Document section:
George Thiel, a former Pinkerton employee, established the Thiel Detective Service Company in St. Louis, Missouri, a competitor to the Pinkerton agency. Thiel's agency operated in the U.S., Canada, and Mexico.

Modern era
Due to its conflicts with labor unions, the word Pinkerton continues to be associated by labor organizers and union members with strikebreaking. Pinkertons diversified from labor spying following revelations publicized by the La Follette Committee hearings in 1937, and the firm's criminal detection work also suffered from the police modernization movement, which saw the rise of the Federal Bureau of Investigation and the bolstering of detective branches and resources of the public police. With less of the labor and criminal investigation work on which Pinkertons thrived for decades, the company became increasingly involved in protection services, and in the 1960s, even the word "detective" disappeared from the agency's letterhead. The company now focuses on threat intelligence, risk management, executive protection, and active shooter response.

In 1999, the company was bought by Securitas AB, a Swedish security company, for $384 million, followed by the acquisition of the William J. Burns Detective Agency (founded in 1910), longtime Pinkerton rival, to create (as a division of the parent) Securitas Security Services USA. Today, the company's headquarters are located in Ann Arbor, Michigan.

In 2020 they were hired by Amazon to spy on warehouse workers for signs of union activity. It was revealed in 2022 that Starbucks had hired a former Pinkerton employee as part of their union busting efforts.

Data records:
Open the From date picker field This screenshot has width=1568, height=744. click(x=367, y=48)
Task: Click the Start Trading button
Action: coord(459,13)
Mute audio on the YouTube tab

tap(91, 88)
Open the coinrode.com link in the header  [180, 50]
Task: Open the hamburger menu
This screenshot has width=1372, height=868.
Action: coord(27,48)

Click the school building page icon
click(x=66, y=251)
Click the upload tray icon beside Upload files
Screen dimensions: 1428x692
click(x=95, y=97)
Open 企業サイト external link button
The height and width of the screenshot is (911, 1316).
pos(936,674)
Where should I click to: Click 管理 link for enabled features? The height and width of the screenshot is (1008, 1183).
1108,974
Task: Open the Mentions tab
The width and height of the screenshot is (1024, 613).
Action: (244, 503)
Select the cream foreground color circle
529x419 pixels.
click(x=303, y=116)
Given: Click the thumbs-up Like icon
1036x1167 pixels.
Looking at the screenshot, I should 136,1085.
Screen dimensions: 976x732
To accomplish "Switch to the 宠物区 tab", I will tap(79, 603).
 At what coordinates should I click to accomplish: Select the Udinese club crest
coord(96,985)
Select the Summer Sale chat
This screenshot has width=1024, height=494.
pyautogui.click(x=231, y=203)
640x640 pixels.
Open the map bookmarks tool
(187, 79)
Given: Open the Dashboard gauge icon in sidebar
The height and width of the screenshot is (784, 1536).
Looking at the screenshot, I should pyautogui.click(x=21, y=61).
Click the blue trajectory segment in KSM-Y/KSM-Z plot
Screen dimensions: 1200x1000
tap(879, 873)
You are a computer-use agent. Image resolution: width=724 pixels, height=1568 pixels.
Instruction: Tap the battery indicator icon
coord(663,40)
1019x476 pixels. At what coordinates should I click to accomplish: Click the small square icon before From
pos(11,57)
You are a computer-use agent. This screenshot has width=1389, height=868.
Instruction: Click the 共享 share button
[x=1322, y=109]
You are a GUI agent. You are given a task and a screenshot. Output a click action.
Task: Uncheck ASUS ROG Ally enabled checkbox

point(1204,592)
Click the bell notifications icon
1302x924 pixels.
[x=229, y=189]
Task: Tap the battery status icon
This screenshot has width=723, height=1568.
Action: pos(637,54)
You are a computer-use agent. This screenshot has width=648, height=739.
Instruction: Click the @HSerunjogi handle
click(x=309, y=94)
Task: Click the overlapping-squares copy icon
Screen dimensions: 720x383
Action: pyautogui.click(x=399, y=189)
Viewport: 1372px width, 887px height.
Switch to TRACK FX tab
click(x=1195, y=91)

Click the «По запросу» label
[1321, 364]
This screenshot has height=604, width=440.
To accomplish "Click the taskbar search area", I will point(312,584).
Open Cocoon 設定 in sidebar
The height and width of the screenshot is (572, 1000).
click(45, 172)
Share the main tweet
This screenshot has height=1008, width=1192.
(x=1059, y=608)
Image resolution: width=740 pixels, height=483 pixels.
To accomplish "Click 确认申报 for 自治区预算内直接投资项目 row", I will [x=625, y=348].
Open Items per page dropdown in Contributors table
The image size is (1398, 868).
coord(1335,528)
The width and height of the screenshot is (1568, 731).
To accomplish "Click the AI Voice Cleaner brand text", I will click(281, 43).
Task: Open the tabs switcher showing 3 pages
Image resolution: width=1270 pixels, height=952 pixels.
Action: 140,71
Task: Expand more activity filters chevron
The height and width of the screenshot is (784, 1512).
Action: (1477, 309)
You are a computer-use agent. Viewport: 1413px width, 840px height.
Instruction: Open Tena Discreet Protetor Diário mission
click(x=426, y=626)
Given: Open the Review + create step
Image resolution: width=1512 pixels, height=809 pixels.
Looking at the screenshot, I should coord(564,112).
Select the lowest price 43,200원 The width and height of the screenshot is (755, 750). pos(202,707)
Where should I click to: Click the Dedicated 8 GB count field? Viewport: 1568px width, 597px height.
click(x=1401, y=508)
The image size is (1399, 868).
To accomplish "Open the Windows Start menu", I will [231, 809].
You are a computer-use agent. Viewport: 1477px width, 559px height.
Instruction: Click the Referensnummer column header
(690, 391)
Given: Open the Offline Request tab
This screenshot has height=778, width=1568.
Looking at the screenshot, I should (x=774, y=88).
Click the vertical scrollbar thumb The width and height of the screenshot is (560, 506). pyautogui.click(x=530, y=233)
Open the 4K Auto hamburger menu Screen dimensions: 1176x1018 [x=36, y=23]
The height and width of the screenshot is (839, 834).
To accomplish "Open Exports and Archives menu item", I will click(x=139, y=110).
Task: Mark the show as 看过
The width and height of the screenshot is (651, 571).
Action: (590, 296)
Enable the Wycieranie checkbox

Instruction 1:
In the passage on the Pinkerton agency, where is the company's headquarters located today?
Instruction 2:
Continue the passage on the Pinkerton agency from its final sentence.

Final answer 1:
Ann Arbor, Michigan.

Final answer 2:
In 2020, Michael Dolloff, an unlicensed security guard contracted through Pinkerton, shot and killed Lee Keltner, a conservative protestor in Denver, Colorado. Dolloff had been contracted by Pinkerton to guard a camera-crew working for 9News. They had been assigned to cover clashes between liberal and conservative protestors in Denver. Keltner, a veteran of the U.S. Navy, had told a camera-man to stop filming him; Dolloff then approached Keltner. Keltner hit Dolloff, before spraying him with bear-spray. Dolloff then shot Keltner. Dolloff was arrested, and charged with murder. The charges were later dropped.

In popular culture

Books
 In the Sherlock Holmes novel The Valley of Fear, Birdy Edwards is a Pinkerton agent. Another Pinkerton agent, Leverton, makes his appearance in the short story "The Adventure of the Red Circle".
 Dashiell Hammett's Continental Op detective stories were based on his experiences working for the Pinkerton agency for several periods during 1917–22. The Baltimore branch, where Hammett first worked, was housed in the Continental Trust Building; the Pinkerton agency was not named. Hammett also worked in the San Francisco office, thus many of the Op stories were set in that city. They were published in Black Mask magazine from 1923 to 1930. There have been several Continental Op book collections. Four of the stories were combined to form Hammett's first novel Red Harvest.
 Many Louis L'Amour books contain references to the Pinkertons, including Milo Talon.
 In the James Bond novels, Felix Leiter becomes a Pinkerton detective between Live and Let Die and Diamonds Are Forever.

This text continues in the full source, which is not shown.